Evidence Demands Compliance in Care of Acute Low Back PainPatients with acute low back pain (LBP) can and often do receive a wide range of medical treatment for the same back problem. To help standardize treatment, the military healthcare system (MHS) developed clinical practice guidelines (CPGs) for LBP. The goal of CPGs is to improve quality of care and outcomes after treatment.
This study looks at two things related to CPGs for LBP. First, do doctors use the CPGs? Second, how do the results compare between patients treated according to the CPGs and those who aren't treated using CPGs?
With more than nine million members of the MHS, the authors had a large sample for this study. The patients came from a computerized database of patient care records kept by the Department of Defense.
Results of treatment were measured using patient satisfaction, general health, and function. The cost of care was also calculated for each patient. The authors report less than half of the patients (42 per cent) received care for their acute LBP according to the established CPGs.
Younger patients on active duty and in good health were most likely to receive CPG care. Patients receiving CPG care had higher levels of satisfaction and function. The cost of their care was also much lower ($222.00 versus $712.00).
The authors think the evidence-based CPGs aren't used as they should be. This may be because healthcare providers expect that most patients with LBP will get better without treatment. Doctors may think there are many steps in the CPGs that may not be needed so they don't use them at all.

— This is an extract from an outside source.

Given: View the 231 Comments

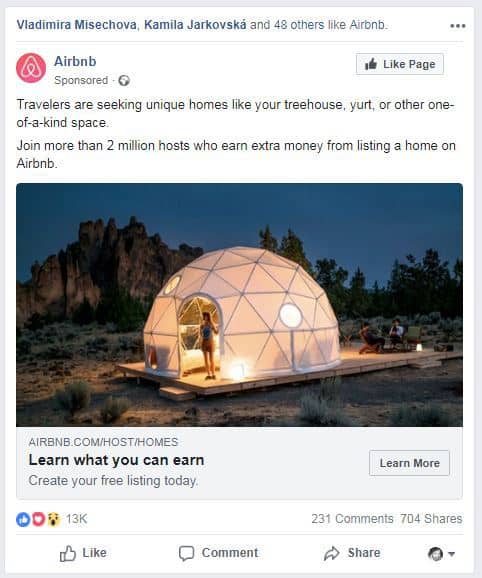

The results of this study clearly show that following CPGs for acute LBP is linked with improved outcomes. More efforts should be made to educate health care professionals treating patients with LBP to use these guidelines. Patient costs would be less and there would be better results and greater patient satisfaction.
Michael Feuerstein, et al. Evidence-based Practice for Acute Low Back Pain in Primary Care: Patient Outcomes and Cost of Care. In Pain. September 2006. Vol. 124. Pp. 140-149.